U.S. Pat. No. 3,919,723 discloses the embedding of calcium and phosphate atoms in the surface of a ceramic implant by heating the implant and embedding it in a melt of calcium phosphate material. It is specifically indicated that temperatures should not be used which decompose one of the materials. calcium phosphate material decomposes at higher temperatures. This decomposition at higher temperatures is characteristic of calcium phosphate materials. See E. Hayek and H. Newesely, Inorganic Synthesis 7 (1963) 63.

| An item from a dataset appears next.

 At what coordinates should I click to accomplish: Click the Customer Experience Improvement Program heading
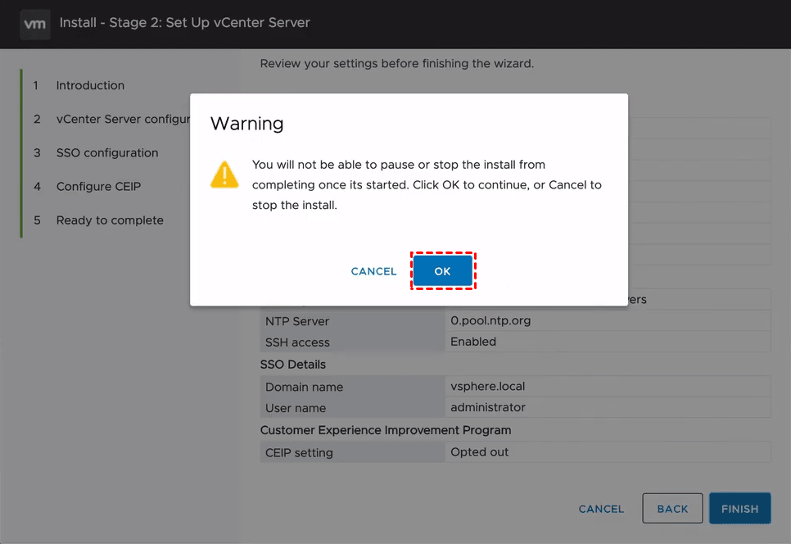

U.S. Pat. No. 4,202,055 issued to Reiner et al. discloses the combining of a bioabsorbable, bioactive calcium phosphate with a polymer on the surface of a prosthesis, to create bone ingrowth into the polymer. U.S. Pat. Nos. 4,365,357 and 4,373,217 issued to Draenert disclose the combining of the absorbable tricalcium phosphate material with bone cement to create bone growth into the cement. Each of the above three patents involve the incorporation of the absorbable material into the material out of which the surface is composed, and contemplate that the porous surface is created by absorption of the absorbable material thereby leaving pores in the surface in the position of the vacancy created by the absorption of the absorbable material. None of these patents suggest the coating of an already porous surface with an absorbable material in order to enhance bone growth.
U.S. Pat. No. 4,338,926 issued to Kummer et al. discloses the addition of a bioabsorbable layer 0.1 to 1 mm thick on an implant surface; the intention is to create loosening of the implant as the material is absorbed. The prosthesis on which the absorbable layer is placed is specifically non-porous, since bone ingrowth is to be discouraged.